**Instrucciones**.
A) Copia otra vez la parte del texto sobre El Lagarto que empieza por "La muerte y" y sigue hasta "pero siempre vivo.", cambiando "Fisterra" por "Muxía".
B) Sigue escribiendo el texto sobre El Lagarto a partir de su última frase.

**Fragmento del texto**.
+-------+
“La primera vez que conocí al Lagarto aluciné. Nos había invitado aquí, a comer a su casa a mí y a otros. Nos trajo un pulpo que él mismo había pescado. En un momento dado, dijo: ‘Bajo un momento a las rocas a buscar agua para cocerlo’. Y pensé: ¿cómo que a buscar agua? Salí fuera, fui corriendo detrás de él y vi lo que estaba haciendo. Aluciné con el tipo: no es que hubiera bajado al supermercado, es que estaba bajando literalmente por las rocas de debajo de su casa hacia el mar. Iba saltando como si fuera una cabra, con toda tranquilidad y con una habilidad que me asusté y dije: este se mata, carallo. Al poco, volvió con dos calderos de agua subiendo por mismas piedras por las que había bajado. Quedé acojonado. De eso hace cinco años”. Amador cuenta la anécdota siempre que puede. Es buen amigo del protagonista de esta historia desde hace años, cuando todavía no trapicheaba de restaurante en restaurante con el mejor marisco de la zona.
La muerte y el mar son dos cosas con las que se convive con frecuencia en el fin del mundo. En Fisterra (A Coruña), no es raro tener a alguien cercano a quien las olas se lo hayan tragado. Quien más, quien menos, se las ha visto con el devenir de la marea. Aquí, del mar se vive y se muere. A veces, con suerte, las mareas devuelven el cuerpo a la playa. Hay pocos que no se las hayan visto en esa situación complicada. Uno de ellos se llama Juan Manuel Santamaría, alias El Lagarto. Curtido, rudo, de manos y cara agrietadas por el viento y la sal, pero siempre vivo.
El mar se llevó en dos ocasiones diferentes a dos de sus hermanos. El barco de uno se hundió a pocas millas de alcanzar el puerto de Finisterre. “Decían que sus gritos se escuchaban en el faro”. También él se las vio en momentos límite. Tuvo algo más de suerte. Reconvertido tras años en la pesca de altura, donde acabó embrutecido, desde hace 20 es el rey del percebe en Galicia, el mayor furtivo de toda la Costa da Morte, la región más peligrosa de todas.
+-------+
**Bloque de datos**.

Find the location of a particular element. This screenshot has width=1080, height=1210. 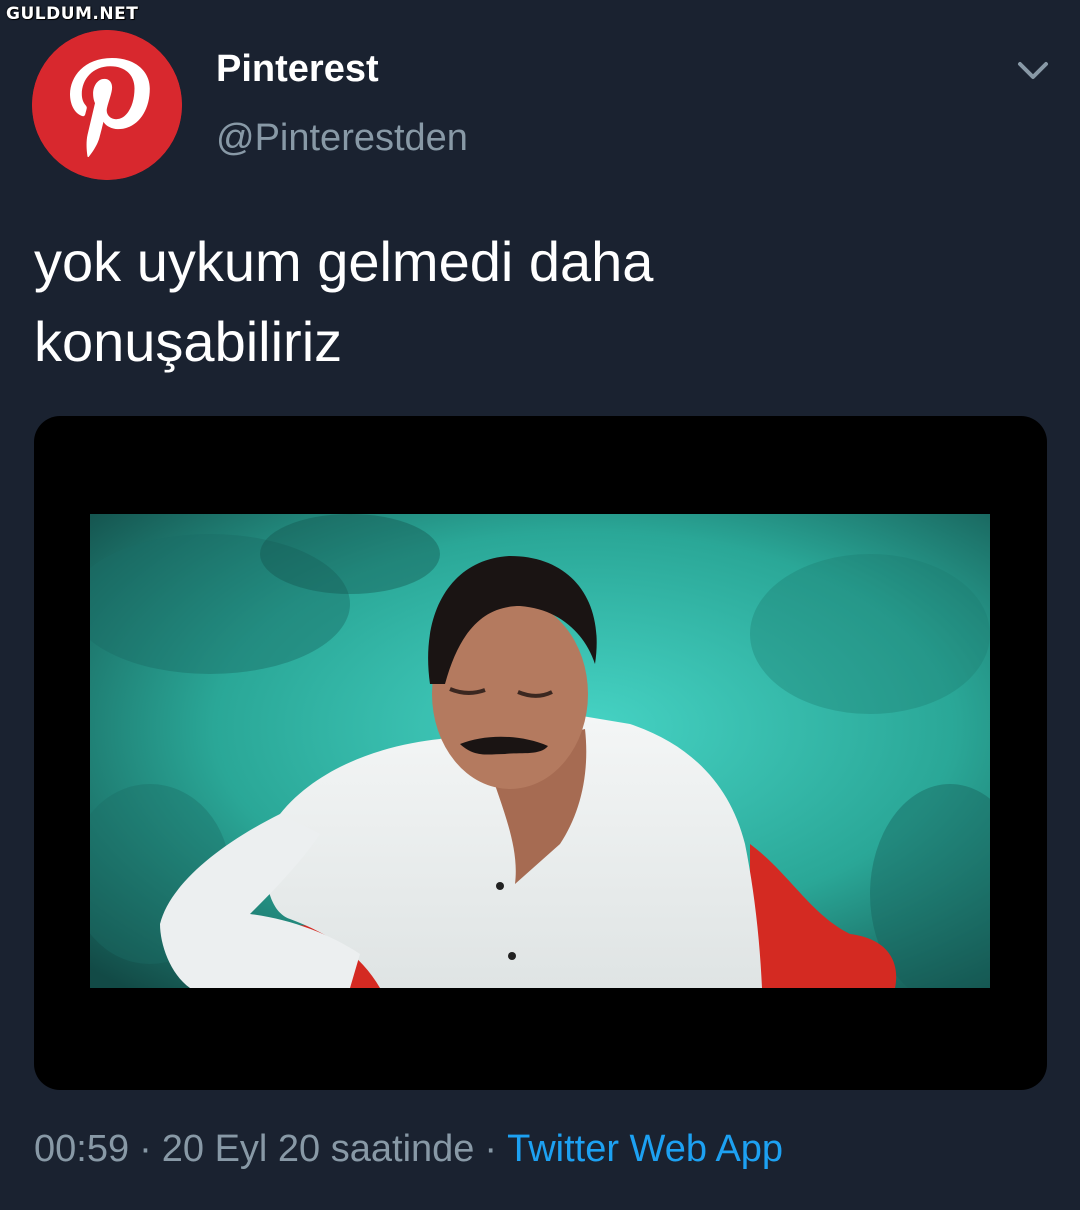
+-------+
**Respuestas**.
A)
La muerte y el mar son dos cosas con las que se convive con frecuencia en el fin del mundo. En Muxía (A Coruña), no es raro tener a alguien cercano a quien las olas se lo hayan tragado. Quien más, quien menos, se las ha visto con el devenir de la marea. Aquí, del mar se vive y se muere. A veces, con suerte, las mareas devuelven el cuerpo a la playa. Hay pocos que no se las hayan visto en esa situación complicada. Uno de ellos se llama Juan Manuel Santamaría, alias El Lagarto. Curtido, rudo, de manos y cara agrietadas por el viento y la sal, pero siempre vivo.

B)
“Sí, sí, el Lagarto. Si vas por aquí y preguntas por Juan Manuel no te saben decir. Si preguntas por Santamaría, no te saben decir. Pero si preguntas por El Lagarto… ¡sabe quién soy hasta María Santísima!”, cuenta a EL ESPAÑOL delante del muelle de su Fisterra natal. Efectivamente, mientras paseamos junto a sus amigos Amador y Andrés, los marineros que se acercan le saludan afectuosamente, también las señoras de la villa marinera. Después, en el bar, el dueño se aproxima un instante para darle una calurosa bienvenida. A él. Solo a él.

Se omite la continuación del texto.